** What to do **
Below are some records. Quote exactly the lines from the one that contains "Click the Online Store storefront icon" through the last, both included, and leave out the pictures.

━━━━

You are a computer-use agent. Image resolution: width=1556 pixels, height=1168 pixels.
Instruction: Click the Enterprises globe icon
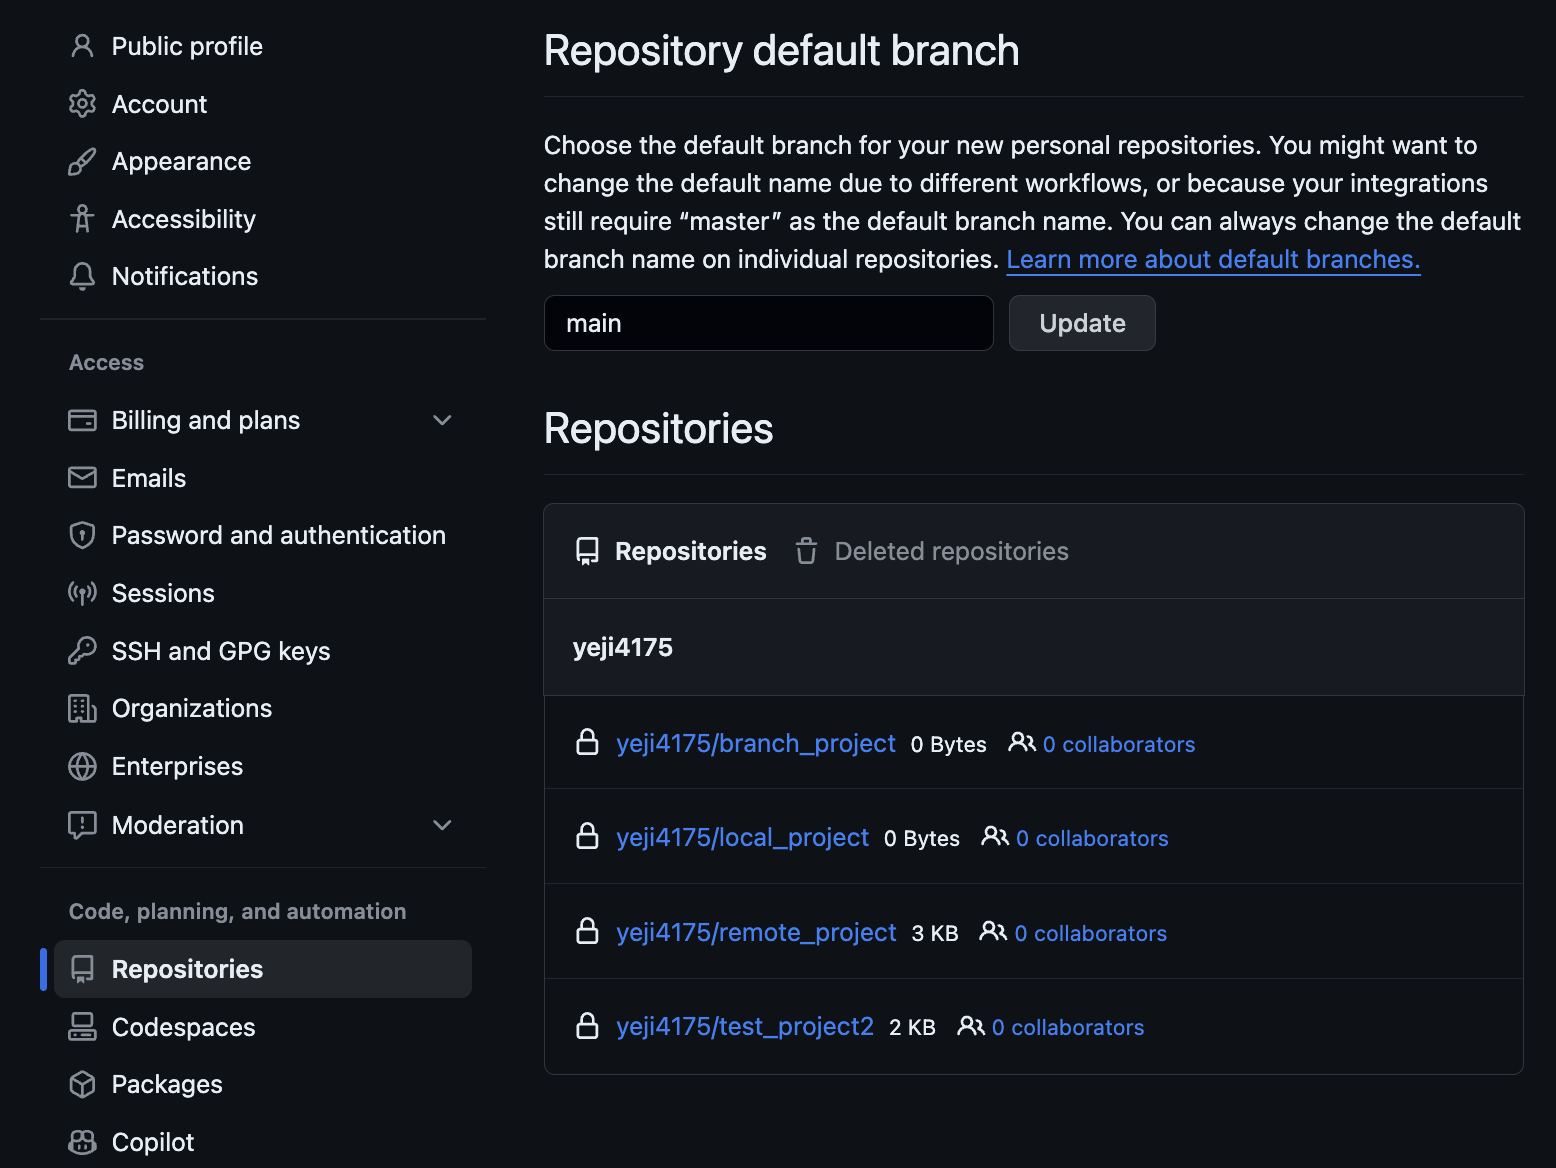[x=82, y=767]
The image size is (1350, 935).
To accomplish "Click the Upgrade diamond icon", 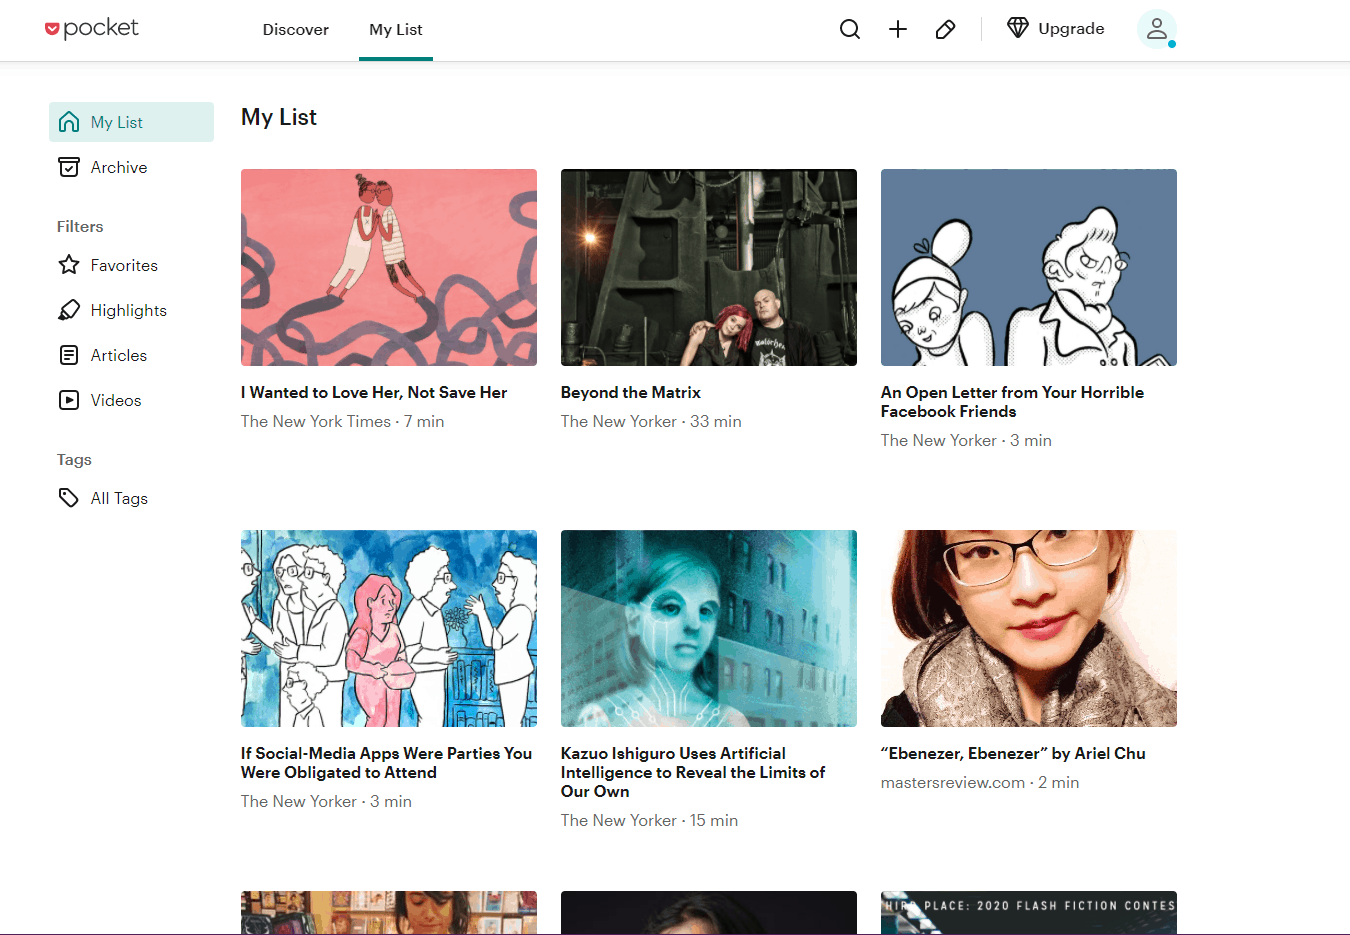I will point(1017,28).
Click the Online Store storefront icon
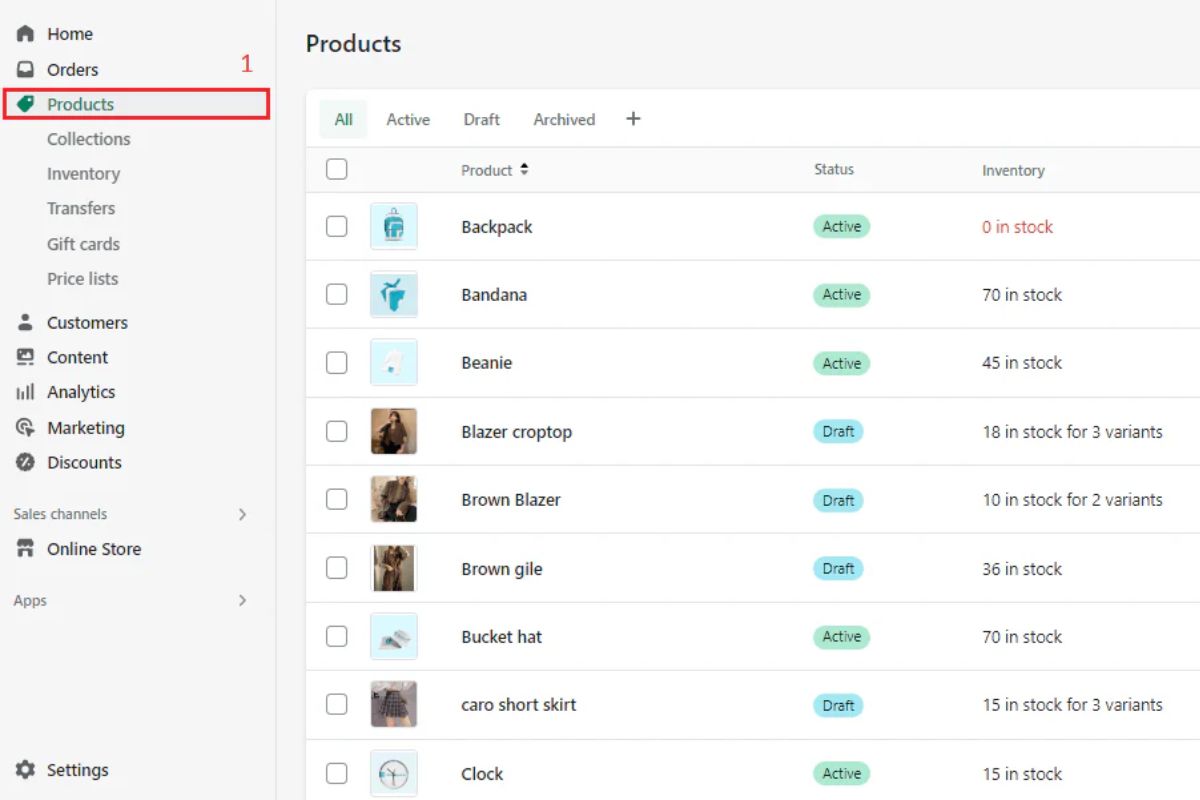This screenshot has height=800, width=1200. [26, 549]
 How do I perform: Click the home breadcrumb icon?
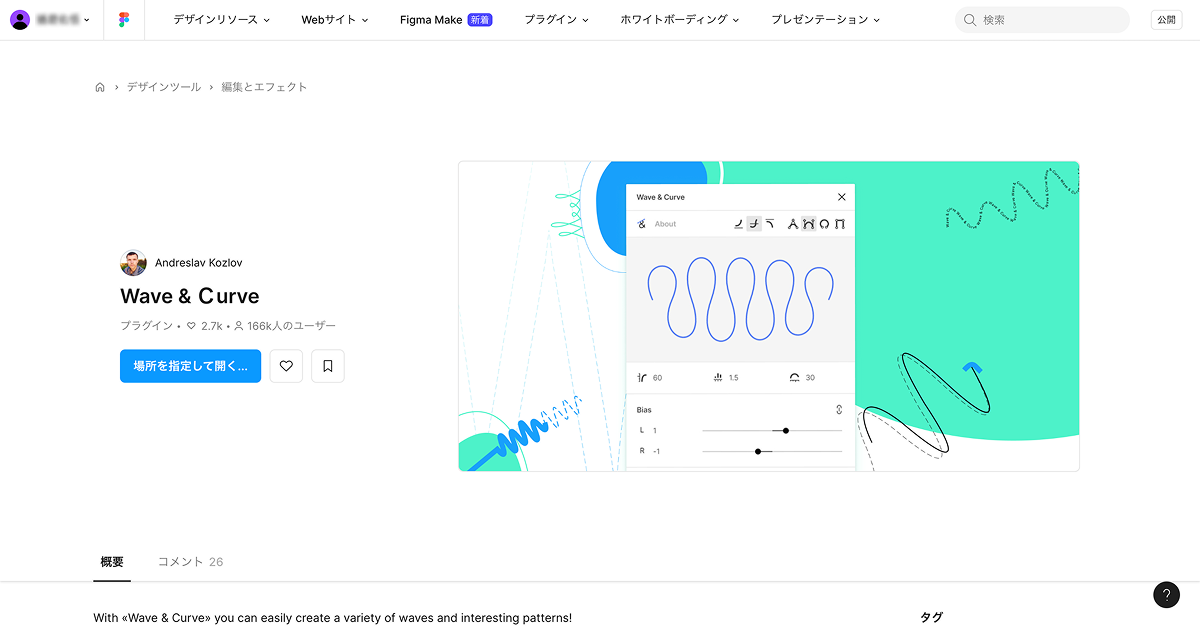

━━━━

** Exercise output **
Click the Online Store storefront icon
This screenshot has height=800, width=1200. [26, 549]
 How do I perform: Click the home breadcrumb icon?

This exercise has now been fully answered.